The fetal brain is almost completely divided into two distinct hemispheres except for a variable degree of fusion at the level of the cingulate gyrus and frontal horns of the lateral ventricle. The prognosis is uncertain. May have a normal life span but mental retardation and neurological sequelae are common.
 

ULTRASOUND (1-9)

• Absent cavum septum pellucidum (100%).

• Corpus callosum and olfactory bulbs and tract (absent/normal/hypoplastic).

	Colpocephaly with dilatation of the occipital horns due to callosal agenesis

• Squaring of the roof of the frontal horns of the lateral ventricle.
• Incomplete segregation of frontal horns and 3rd ventricle (fused frontal horns communicate centrally with a slightly enlarged 3rd ventricle).
• Intraventricular fused fornices in the cavity of the 3rd ventricle. A "thick fascicle", representing the fornices abnormally fused in the midline, is present within the fused lateral and 3rd ventricle. It runs in the midline between the anterior and posterior commisure.

• Incomplete / complete interhemispheric fissure.

• Falx cerebri - hypoplastic or absent.
• Thalami rounded (bulb shaped).
• Borderline ventriculomegaly (10-15mm) in the majority of fetuses early on. Overt hydrocephalus usually occurs later in pregnancy and is thought to be due to dysplasia of the aqueduct of Sylvius.
• Orbits and interorbital distance is normal.

 

·        Vascular anomalies associated with lobar holoprosencephaly (6-9).
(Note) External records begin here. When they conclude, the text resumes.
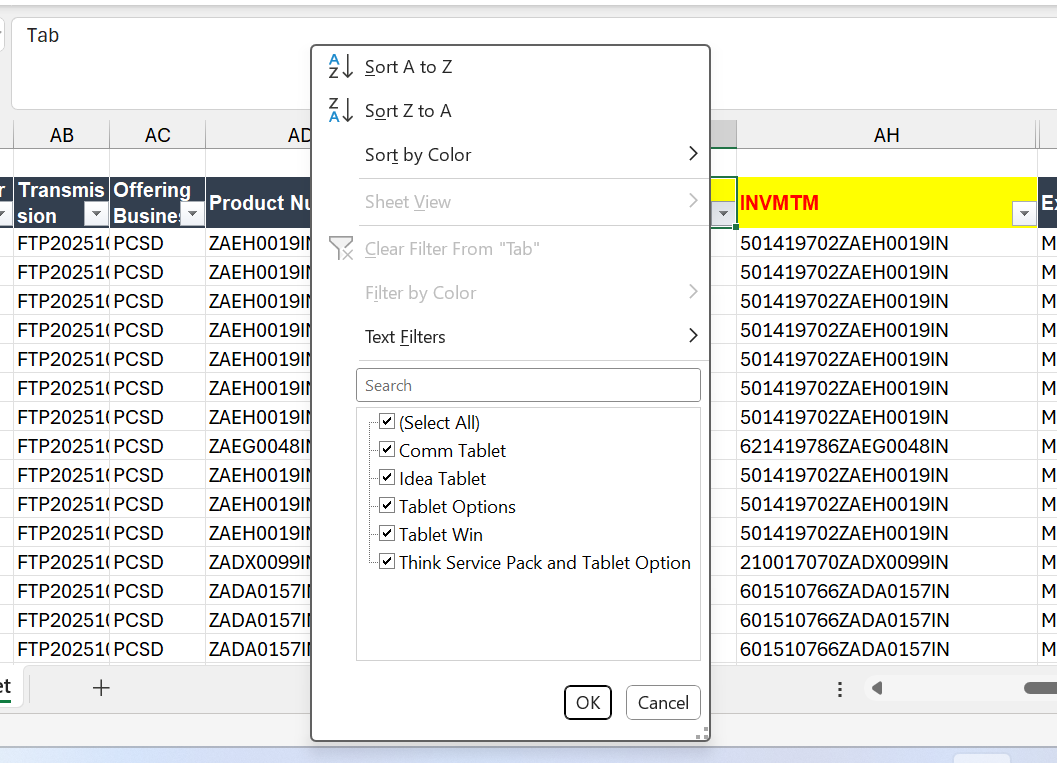Select the Idea Tablet filter item
This screenshot has height=763, width=1057.
point(442,479)
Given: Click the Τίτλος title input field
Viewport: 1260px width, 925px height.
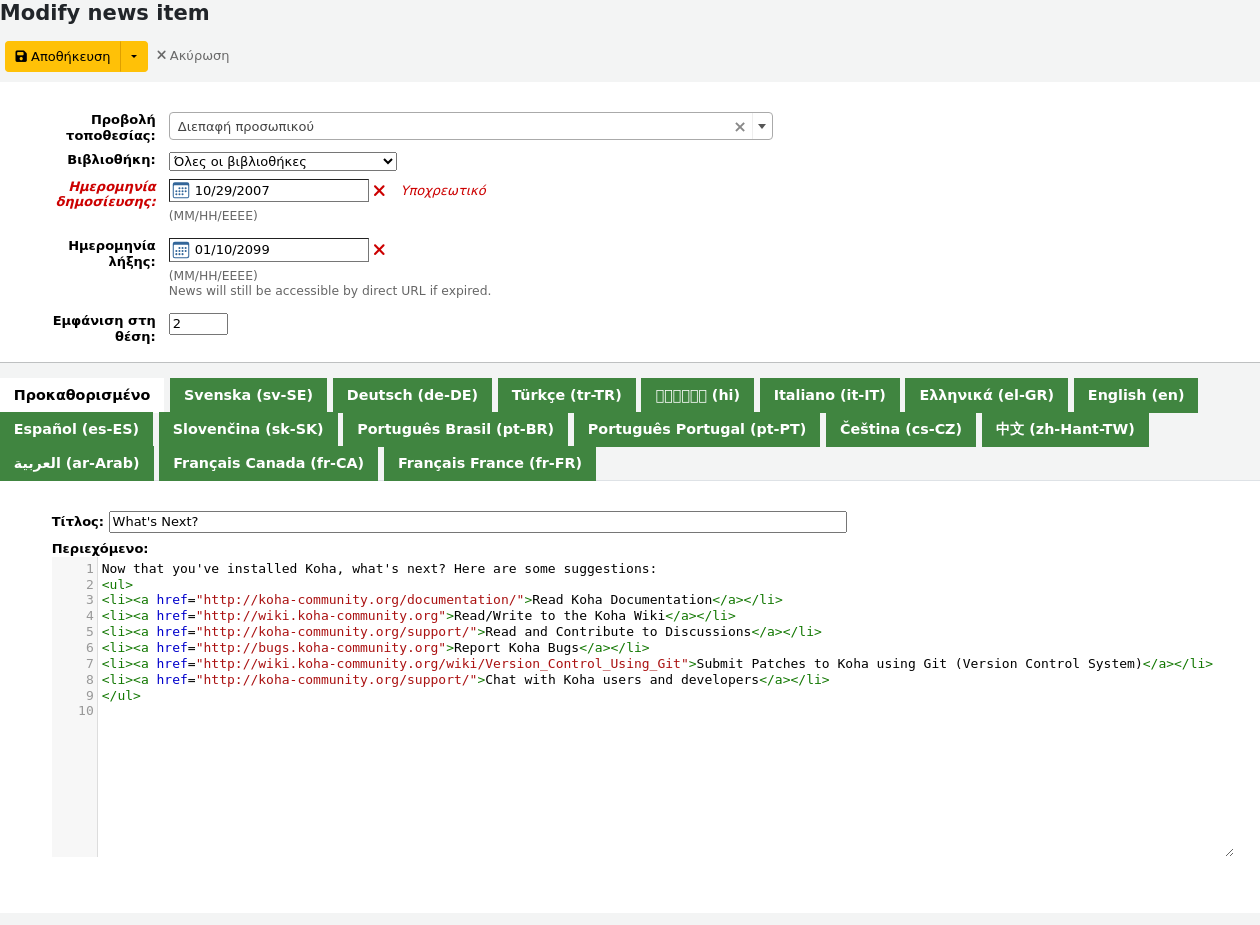Looking at the screenshot, I should click(x=477, y=522).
The abnormal trajectory of the anterior cerebral artery in cases of holoprosencephaly has been well described. Lobar holoprosencephaly always has fusion of the two frontal gyri (even if it is only partial). The anterior cerebral artery is pushed externally alongside the frontal bone by the abnormal bridge of cortical tissue between the two frontal gyri. This has been described as the “snake under the skull: appearance on sagittal views of the brain when asses with color or power Doppler.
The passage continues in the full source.